*EXERCISE A*
List every person the sun care history names.
*EXERCISE B*
From the sun care history, return the passage from "Later on, if" up to and including "at all costs.".

*EXTRACT*
== Segment start ==

PSA: This is not your average history lesson. There will be no falling asleep (especially not under the sun) or notes passed in this class (unless they include how much you love Hello Sunday).
Whilst the sun has been around longer than we can fathom, protection from it has not, let alone insta worthy protection. If you’re here it’s probably because you’re intrigued as to how the world of sun care came to be.
Let’s throw it back to the beginning, when the earliest of civilisations would make use of plants to protect their skin from sun damage. You had ancient Egyptians mixing their own potions and using olive oil (yikes!!!). Although, their go-to ingredient was rice bran which is actually still used today because of how well it absorbs UV rays, as it contains gamma oryzanol. Women in Namibia coating themselves in a red paste called otjize (a little combo of butter, fat and red ochre) to protect themselves from not just the sun but also insects. In India, you had people lathering up in zinc as it provided a physical barrier to the sun and to be fair to them, zinc is also still used today in sunscreen as it is an eco friendly ingredient.
Later on, if we fly over to Western Europe, it was actually trendy to be as pale as possible (APAP) so there was a massive emphasis on physical protection from the sun such as long sleeves, big hats, umbrellas, gloves, the LOT (btw - physical protection is still the best sun protection today). They also tended to avoid direct sunlight at all costs.
Until around the 1920s, any sort of tan was seen as a sign of poverty, that your life was spent outside in enforced labour instead of inside grand palaces doing nothing but sipping tea and frolicking about the gardens followed by maids with umbrellas to ensure you were shaded from the sun at all times. There was a lot of pressure on women particularly to stay APAP if they wanted to be taken seriously in society and seen as a catch. That is until 1923, when one iconic French woman arrived back in France and changed the world forever. Well, the world of SPF forever.
After a sailing trip with friends, Coco Chanel arrived home with the reminisce of a burn in the form of a tan. This sun kissed glow sent the high society of Paris into a right whirlwind and eventually the word began to spread. Gone were the umbrellas and gloves up to your shoulders. Suddenly, a tan went from being a sign of outdoor labour to a sign of extreme wealth. Proof you could afford a holiday abroad.
Fast forward a couple more years to the 1930s and you’ve got a couple of chemists who are working on sun protection creams which lead to the start of the sun care industry. In 1932, after 12 years of experimentation, aussie native, Milton Blake launched his Hamilton Sunscreen and in 1936, French chemist and L’Oreal founder, Eugène Schueller developed a commercial sunscreen. He launched the sun oil under the name ‘Ambre Solaire’ and everything from the bottle shape, to the luxe oil encompassed a vision of affluence and aspiration. There was also the release of an SPF 2, (Yes, 2 not 20, 2!) sunscreen called Glacier Cream from a chemist called Franz Greiter and this was what kicked off Piz Buin, a company that we still see today.
Another sunscreen solution that made a mark on the suncare industry is Red Vet Pet. Benjamin Green was an airman and pharmacist in Florida when he noticed the importance of sun protection after suffering a sun burn one too many times. More of a sun paste than a sunscreen, his concoction was effective, but it was also gross to wear. Nevertheless, with a couple more ingredients added (cocoa butter and coconut oil), he launched Coppertone.

== Segment end ==

*THE DATA*
== Segment start ==

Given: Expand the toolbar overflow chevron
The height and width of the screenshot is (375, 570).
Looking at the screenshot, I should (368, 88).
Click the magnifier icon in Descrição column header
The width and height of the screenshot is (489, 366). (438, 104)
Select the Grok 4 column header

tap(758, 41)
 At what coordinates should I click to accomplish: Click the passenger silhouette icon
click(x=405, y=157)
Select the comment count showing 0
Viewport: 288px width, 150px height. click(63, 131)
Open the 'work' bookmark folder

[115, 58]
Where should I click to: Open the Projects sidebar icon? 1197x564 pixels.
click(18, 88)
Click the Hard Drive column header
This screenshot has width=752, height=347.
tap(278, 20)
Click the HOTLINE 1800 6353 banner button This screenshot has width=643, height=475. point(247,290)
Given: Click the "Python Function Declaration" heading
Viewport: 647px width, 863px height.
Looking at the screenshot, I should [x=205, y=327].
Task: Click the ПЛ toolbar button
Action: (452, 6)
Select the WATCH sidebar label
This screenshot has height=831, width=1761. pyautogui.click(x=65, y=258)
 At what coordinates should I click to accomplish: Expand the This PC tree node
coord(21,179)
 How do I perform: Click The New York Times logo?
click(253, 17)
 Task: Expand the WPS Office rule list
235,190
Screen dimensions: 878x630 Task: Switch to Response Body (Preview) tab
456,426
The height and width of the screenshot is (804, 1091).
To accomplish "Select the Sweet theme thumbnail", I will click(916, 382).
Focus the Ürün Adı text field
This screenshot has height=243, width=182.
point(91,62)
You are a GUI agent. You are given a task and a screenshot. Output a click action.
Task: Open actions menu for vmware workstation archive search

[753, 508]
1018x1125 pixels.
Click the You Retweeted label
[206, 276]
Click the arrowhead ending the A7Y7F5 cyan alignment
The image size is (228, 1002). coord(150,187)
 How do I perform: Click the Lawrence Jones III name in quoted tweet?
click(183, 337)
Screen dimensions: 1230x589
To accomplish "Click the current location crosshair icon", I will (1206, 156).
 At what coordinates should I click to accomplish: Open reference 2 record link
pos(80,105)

== Segment end ==

*TASK RESPONSE A*
Coco Chanel, Milton Blake, Eugène Schueller, Franz Greiter, Benjamin Green

*TASK RESPONSE B*
Later on, if we fly over to Western Europe, it was actually trendy to be as pale as possible (APAP) so there was a massive emphasis on physical protection from the sun such as long sleeves, big hats, umbrellas, gloves, the LOT (btw - physical protection is still the best sun protection today). They also tended to avoid direct sunlight at all costs.